We do know that black holes can and sometimes do have angular momentum, as described by the Kerr metric. Though I have not found anything about the description of the angular momentum of the contained singularity.
Since a point cannot support rotation or angular momentum in classical physics (general relativity being a classical theory), the minimal shape of the singularity that can support these properties is instead a ring with zero thickness but non-zero radius, and this is referred to as a ringularity or Kerr singularity.
https://en.wikipedia.org/wiki/Ring_singularity
The question I believe is not easily answered, because singularities are said to have no spatial extent, and so should not possess classical angular momentum, but rather quantum spin (that elementary particles have because they do not have any spatial extent either).

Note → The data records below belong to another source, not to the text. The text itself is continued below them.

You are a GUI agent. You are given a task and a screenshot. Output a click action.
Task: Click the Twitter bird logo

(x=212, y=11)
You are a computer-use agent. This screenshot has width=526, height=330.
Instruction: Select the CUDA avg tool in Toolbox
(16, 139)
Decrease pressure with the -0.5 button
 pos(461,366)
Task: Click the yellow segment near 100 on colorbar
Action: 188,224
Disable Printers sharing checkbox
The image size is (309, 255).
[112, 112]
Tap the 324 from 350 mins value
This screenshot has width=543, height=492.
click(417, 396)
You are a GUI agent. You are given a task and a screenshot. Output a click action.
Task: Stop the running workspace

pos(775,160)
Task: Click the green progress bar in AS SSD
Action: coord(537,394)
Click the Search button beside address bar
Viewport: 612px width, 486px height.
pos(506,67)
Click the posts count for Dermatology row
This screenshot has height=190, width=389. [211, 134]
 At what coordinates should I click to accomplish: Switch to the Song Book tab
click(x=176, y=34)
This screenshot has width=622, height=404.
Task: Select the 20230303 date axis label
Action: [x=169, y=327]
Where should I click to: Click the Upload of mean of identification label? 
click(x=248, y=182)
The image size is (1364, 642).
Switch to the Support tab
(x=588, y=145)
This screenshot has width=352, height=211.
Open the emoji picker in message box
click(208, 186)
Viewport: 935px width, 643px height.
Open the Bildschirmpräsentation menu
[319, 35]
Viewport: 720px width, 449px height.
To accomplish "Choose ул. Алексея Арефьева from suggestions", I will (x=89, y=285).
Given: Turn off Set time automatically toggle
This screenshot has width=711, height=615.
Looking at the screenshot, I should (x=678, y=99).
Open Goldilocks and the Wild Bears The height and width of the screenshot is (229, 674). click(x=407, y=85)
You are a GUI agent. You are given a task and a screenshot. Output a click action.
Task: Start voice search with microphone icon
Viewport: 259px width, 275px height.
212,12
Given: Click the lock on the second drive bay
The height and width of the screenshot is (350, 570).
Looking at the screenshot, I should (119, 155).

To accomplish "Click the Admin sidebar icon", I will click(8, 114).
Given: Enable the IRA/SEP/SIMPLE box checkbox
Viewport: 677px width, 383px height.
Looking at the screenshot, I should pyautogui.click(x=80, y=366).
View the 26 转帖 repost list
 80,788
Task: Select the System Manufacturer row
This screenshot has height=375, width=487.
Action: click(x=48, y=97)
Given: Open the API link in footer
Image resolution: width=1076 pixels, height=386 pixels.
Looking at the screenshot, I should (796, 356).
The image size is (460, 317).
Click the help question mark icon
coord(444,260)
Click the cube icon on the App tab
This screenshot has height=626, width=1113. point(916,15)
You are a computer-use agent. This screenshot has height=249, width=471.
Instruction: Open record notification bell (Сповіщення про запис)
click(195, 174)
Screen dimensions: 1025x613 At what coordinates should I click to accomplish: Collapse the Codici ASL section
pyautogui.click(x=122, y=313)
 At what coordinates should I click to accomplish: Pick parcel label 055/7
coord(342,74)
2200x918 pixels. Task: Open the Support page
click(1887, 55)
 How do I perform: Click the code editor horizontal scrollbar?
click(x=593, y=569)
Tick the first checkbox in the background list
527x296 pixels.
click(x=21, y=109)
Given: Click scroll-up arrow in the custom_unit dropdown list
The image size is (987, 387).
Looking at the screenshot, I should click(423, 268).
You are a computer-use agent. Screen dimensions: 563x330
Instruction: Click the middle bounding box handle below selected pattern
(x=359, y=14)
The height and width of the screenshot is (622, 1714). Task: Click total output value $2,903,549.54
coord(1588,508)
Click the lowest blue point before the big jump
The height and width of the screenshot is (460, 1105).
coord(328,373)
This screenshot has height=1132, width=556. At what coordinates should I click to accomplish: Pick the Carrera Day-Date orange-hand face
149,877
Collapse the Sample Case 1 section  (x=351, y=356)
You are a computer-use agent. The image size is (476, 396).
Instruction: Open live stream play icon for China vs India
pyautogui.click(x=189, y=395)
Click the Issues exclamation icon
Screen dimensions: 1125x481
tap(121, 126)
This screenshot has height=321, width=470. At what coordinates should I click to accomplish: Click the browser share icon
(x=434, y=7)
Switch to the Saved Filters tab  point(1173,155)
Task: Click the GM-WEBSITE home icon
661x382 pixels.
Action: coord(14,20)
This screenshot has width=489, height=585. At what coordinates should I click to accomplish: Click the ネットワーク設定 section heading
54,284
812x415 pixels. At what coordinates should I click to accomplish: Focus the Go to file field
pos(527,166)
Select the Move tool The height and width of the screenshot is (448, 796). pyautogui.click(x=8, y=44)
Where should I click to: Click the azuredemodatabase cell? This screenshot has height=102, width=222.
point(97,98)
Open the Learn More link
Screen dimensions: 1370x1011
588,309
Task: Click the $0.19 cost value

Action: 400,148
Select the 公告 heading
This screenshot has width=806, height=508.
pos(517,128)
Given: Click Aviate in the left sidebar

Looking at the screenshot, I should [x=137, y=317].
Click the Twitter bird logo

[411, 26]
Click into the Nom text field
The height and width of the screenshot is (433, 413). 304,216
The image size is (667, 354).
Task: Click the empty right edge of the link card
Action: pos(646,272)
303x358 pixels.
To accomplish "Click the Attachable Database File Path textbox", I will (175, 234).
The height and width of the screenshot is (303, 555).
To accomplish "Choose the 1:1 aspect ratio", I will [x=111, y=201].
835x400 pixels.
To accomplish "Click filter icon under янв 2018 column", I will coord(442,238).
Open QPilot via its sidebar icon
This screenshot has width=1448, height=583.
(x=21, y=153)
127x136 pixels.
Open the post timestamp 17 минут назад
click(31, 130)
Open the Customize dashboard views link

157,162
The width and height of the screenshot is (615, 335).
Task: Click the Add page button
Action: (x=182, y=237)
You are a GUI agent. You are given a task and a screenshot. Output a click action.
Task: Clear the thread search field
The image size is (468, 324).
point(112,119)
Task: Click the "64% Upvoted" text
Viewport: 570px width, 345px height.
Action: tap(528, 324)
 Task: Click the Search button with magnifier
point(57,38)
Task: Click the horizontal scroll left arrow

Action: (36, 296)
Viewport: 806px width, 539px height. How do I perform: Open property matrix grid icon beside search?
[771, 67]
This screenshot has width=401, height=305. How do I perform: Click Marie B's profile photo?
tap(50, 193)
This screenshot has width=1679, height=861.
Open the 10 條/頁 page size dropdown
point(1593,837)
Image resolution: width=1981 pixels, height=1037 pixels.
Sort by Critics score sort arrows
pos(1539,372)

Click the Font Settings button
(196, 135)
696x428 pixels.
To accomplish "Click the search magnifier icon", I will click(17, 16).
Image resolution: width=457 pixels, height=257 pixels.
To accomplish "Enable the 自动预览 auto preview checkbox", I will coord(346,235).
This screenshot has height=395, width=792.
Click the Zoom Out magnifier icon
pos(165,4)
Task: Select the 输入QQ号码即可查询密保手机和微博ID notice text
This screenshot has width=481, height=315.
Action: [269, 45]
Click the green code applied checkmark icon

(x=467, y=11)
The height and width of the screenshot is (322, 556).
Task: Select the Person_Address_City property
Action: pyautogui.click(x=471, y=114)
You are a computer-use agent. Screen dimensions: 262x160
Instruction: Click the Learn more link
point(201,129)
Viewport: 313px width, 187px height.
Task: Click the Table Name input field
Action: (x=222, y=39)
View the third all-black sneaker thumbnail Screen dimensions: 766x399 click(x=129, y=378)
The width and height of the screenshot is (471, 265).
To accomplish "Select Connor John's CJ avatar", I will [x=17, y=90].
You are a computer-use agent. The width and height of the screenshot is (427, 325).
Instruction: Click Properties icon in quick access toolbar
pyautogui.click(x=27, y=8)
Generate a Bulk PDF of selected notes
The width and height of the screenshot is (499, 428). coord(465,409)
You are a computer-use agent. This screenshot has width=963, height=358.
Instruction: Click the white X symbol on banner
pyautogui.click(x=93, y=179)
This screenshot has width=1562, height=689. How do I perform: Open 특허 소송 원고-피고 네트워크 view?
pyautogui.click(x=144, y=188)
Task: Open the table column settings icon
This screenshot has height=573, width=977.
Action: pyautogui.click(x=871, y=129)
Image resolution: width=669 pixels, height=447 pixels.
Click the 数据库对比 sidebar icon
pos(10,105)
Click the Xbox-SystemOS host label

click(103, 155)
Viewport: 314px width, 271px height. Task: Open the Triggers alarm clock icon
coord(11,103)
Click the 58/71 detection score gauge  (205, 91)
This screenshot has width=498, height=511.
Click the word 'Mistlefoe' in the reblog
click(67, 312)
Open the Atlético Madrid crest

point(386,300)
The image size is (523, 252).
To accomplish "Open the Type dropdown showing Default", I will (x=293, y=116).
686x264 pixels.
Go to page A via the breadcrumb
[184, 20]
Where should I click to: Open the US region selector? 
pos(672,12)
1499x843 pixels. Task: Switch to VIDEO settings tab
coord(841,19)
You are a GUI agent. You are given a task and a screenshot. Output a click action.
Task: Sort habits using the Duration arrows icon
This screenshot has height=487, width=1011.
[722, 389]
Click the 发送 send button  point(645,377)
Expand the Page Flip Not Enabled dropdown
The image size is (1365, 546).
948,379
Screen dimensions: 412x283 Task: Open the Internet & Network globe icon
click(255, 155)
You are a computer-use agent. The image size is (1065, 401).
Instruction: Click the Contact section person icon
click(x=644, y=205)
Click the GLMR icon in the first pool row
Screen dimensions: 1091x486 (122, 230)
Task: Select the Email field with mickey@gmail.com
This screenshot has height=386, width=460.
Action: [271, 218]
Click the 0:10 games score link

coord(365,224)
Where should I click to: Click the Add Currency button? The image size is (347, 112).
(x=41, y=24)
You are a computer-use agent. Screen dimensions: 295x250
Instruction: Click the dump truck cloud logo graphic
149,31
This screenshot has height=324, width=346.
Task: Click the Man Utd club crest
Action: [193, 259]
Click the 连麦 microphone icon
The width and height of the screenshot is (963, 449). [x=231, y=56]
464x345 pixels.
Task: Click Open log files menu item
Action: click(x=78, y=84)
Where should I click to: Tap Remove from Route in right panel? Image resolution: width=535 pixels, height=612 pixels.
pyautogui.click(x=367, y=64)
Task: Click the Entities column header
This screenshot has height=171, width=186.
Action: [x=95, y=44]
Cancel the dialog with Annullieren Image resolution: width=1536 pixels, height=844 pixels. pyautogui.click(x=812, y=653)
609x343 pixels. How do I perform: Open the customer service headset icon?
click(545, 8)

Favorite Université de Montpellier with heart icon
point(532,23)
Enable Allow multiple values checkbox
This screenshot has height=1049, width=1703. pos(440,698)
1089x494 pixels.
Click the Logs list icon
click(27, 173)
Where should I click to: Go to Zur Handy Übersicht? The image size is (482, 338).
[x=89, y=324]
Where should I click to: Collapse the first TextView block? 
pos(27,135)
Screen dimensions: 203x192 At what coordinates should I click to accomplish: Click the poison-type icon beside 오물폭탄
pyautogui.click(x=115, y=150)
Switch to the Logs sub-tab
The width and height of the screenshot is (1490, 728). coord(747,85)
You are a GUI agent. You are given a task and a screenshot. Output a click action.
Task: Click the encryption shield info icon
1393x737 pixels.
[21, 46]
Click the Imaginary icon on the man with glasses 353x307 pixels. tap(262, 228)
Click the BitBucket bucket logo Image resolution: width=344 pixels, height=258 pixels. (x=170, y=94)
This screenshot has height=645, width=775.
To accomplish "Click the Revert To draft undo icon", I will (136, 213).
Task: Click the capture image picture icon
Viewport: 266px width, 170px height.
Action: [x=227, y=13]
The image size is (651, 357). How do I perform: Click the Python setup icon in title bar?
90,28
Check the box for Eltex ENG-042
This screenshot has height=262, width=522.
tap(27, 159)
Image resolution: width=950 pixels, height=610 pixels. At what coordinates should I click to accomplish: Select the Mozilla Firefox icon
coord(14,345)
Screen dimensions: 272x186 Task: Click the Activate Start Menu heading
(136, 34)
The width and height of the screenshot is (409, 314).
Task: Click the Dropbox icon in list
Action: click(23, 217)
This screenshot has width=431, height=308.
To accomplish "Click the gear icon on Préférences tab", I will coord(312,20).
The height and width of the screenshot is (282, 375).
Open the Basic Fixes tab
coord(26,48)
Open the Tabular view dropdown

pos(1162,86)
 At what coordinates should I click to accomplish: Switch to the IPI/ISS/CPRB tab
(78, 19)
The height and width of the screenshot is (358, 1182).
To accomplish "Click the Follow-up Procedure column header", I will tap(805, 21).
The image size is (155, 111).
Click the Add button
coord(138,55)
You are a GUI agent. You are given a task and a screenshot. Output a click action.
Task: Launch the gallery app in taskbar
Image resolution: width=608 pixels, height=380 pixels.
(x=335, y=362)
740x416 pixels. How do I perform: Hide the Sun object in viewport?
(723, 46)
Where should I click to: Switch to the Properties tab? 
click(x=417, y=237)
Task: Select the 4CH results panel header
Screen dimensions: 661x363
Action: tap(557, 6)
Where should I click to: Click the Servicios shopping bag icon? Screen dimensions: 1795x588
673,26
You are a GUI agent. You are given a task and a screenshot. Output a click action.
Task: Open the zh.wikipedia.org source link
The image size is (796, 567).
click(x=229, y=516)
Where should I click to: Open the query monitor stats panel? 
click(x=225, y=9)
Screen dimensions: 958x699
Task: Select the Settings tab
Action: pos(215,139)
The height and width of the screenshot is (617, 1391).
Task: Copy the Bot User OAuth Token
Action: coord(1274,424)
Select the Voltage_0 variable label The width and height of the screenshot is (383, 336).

In our mathematical model of particles, the intrinsic spin of a fundamental particle behaves exactly like that centre point.
Could a non-pointlike structure of elementary particles explain their spin?
The only thing I found was the ringularity, but that still has zero thickness. In many cases on this site, singularities are compared to elementary particles (both being pointlike, zero dimensional), so the question comes up whether black holes' singularities can have classical or quantum spin.
Electrons - and all other elementary particles - may be viewed as microstates of very tiny black holes.
Are electrons just incompletely evaporated black holes?
As far as I understand, there are many similarities between singularities and elementary particles, so their spin might be related too.
Question:
- Can singularities' spin be related to the quantum spin of elementary particles?